CA2291036A1 - Method and device for producing packet spring cores - Google Patents

Abstract

The invention relates to a method and a device for producing pocket spring cores. The invention is characterized in that the formed fabrics which make up the individual coils (30) of the pocket spring cores are joined to each other, whereupon the springs (27) are inserted.

Description

Method and Device for Producing Pocket Spring Cores The object of this invention is a method and a device for generating pocket spring cores.
Such methods and devices have become known in a plurality of different forms of embodiment. Essentially, first constructed for this are individual coils of pocket springs.
These coils contain a series of pockets. Accommodated in each pocket are one or more springs. The pockets are closed with respect to each other, e.g. by cementing or welding.
The jacketing consists of a fabric or a substance displaying different material properties, based on requirements. In principle, any suitable material is capable of being used here; the concept of a fabric is not to be considered limiting.
For production of the pocket spring cores, first produced according to prior art is a series of coils that are next joined with one another. This is done, for example, by cementing (gluing).
However, the known methods and devices are relatively ineffective and require high outlays for equipment, since the individual coils must be positioned exactly in relation to each other.
Therefore, the object of this invention is to provide a method and a device by which pocket spring cores can be produced quickly, in a cost-effective fashion and at low expense, in practically random dimensions (sizes).
This objective is satisfied in accordance with the invention by the technical teaching of the independent claims.
The invention proposes a completely new way for producing pocket spring cores.
Now.
individual coils that have to be tediously joined together will no longer be produced first;
rather, taking place first is the joining of the jackets or fabric of the individual coils, and the springs subsequently inserted. If required, the separation into pockets can be performed downstream.
The result of this is the significant advantage that already from the start the desired number of coils to be used, which is essentially predetermined by the width of the pocket spring core, is supplied. The length of the pocket spring core can be easily set; as a measurement for this the consumption of jacketing or the number of inserted springs can be used.
It is preferred to have the jacketing material for each coil available already pre-sorted into the correct sizes. The individual jackets are then arranged next to each other and joined with one another. A welded connection is preferred here but, obviously, also possible is cementing or some other means of joining, such as stitching.
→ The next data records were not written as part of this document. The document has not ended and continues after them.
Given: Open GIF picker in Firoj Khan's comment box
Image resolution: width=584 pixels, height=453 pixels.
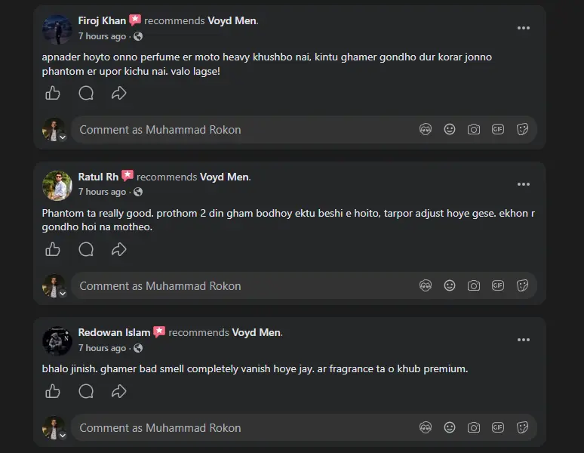Looking at the screenshot, I should click(x=497, y=129).
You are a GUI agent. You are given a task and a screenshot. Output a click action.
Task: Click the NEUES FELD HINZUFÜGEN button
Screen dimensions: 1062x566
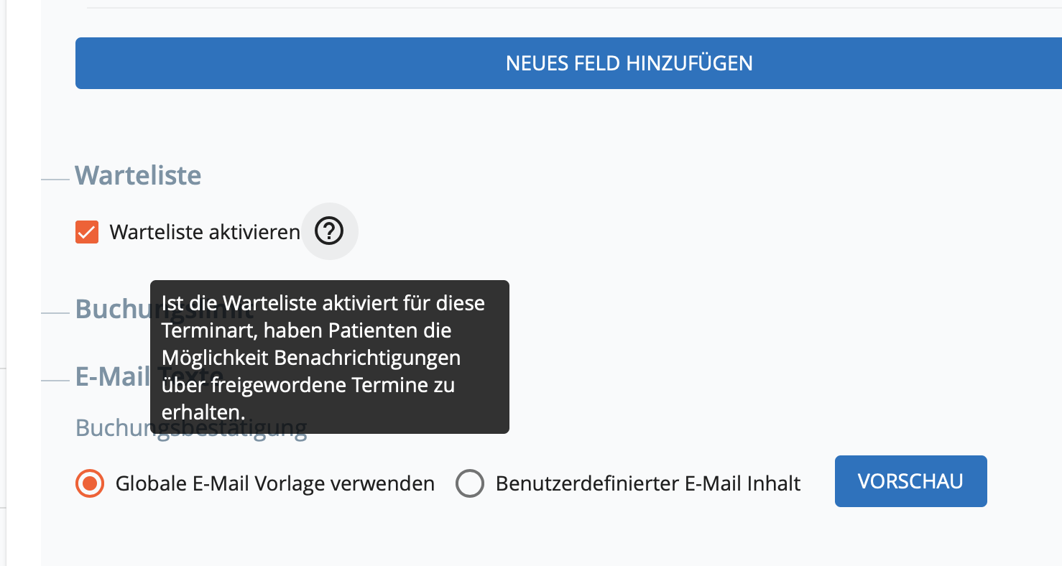(x=568, y=63)
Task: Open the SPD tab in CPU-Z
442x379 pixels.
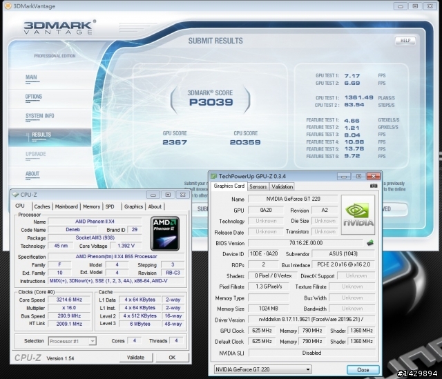Action: pyautogui.click(x=110, y=206)
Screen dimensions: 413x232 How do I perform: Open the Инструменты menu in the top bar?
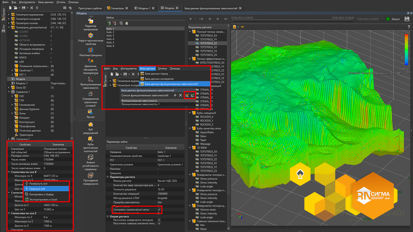click(x=26, y=2)
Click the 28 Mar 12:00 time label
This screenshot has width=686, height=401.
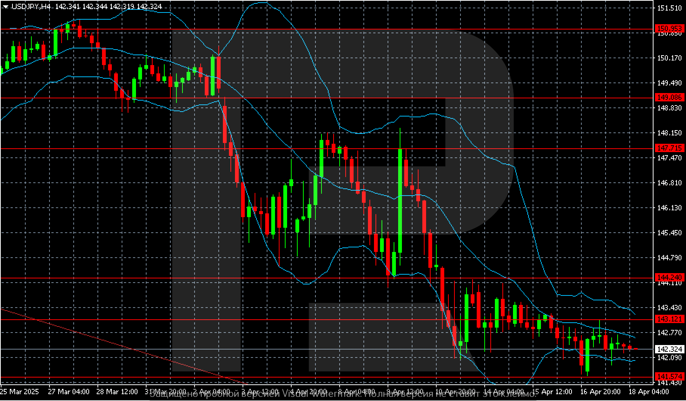[117, 391]
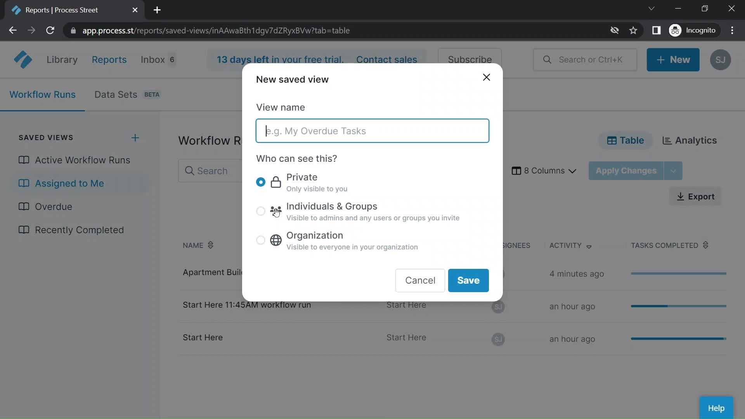Image resolution: width=745 pixels, height=419 pixels.
Task: Click the View name input field
Action: point(373,130)
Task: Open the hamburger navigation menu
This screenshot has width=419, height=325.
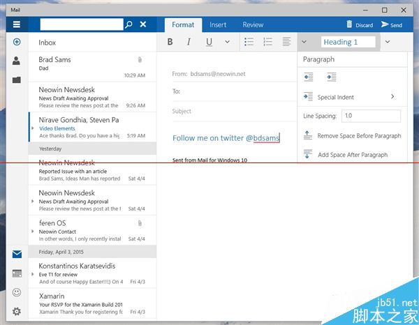Action: [x=16, y=24]
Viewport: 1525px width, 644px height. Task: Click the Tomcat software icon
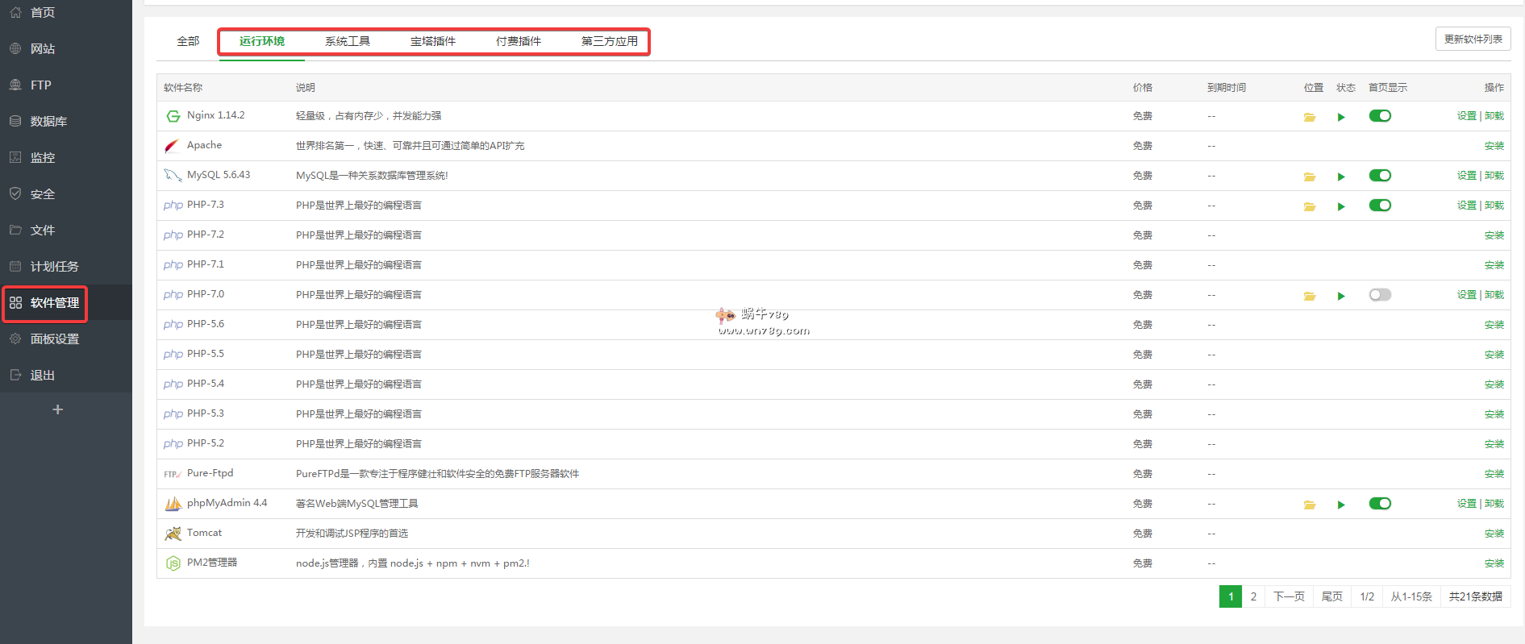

Next, the jackets are converted into a closed tube by overlapping the free ends and connecting them together. Again preferred here is welding; however, the other connection possibilities mentioned above can also be employed.
In order to obtain a desired form, and simultaneously be able to grip onto the inside space of the thus-structured tube, the jacketing is preferably looped about a pipe, the pipe being adapted in size to the springs being processed.
The springs are now conveyed in, this preferably being done by inserting the springs into the inner space of the appropriate tube. The springs are then pushed torward inside this inner space, in the conveying direction, for a certain distance or up to a stop.
The springs need not be forcibly introduced after the forming of the jacketing into a tube. It is likewise possible to place the springs in the tube beforehand and then, after forming the tube, tacking them in.
In the event that a pocketing is to be provided. a separation is formed behind the introduced spring or springs in each coil. This separation can consist of a penetrating weld seam, of an interrupted weld seam or of weld points. Used in the following is only the concept of weld seam, which includes all the possibilities mentioned. Alternatively, a gluing, a stitching or some other possibility can again be selected.
Self-evident is the fact that the fabric forming the jacketing must be moved in the conveying direction. Driven rollers can be used for this purpose, but it is likewise possible to achieve the movement of the fabric together with the displacement of the springs. A
combination is also possible.
After reaching the desired length for the pocket spring cores, applied for the pocketing is not one but two weld seams that display a certain, relatively small spacing between each other, depending upon conditions. The already-completed pocket spring in this region between the weld seams is next separated from the one yet to be produced. Preferred here is that a hot separation (cutting) be done, e.g. by means of a heated, mobile wire.
Obviously, an alternative possibility is the use of shears or other mechanical separation means.
The finished pocket spring core is removed via a suitable contrivance, and possibly reworked to some measure to achieve a uniform surface.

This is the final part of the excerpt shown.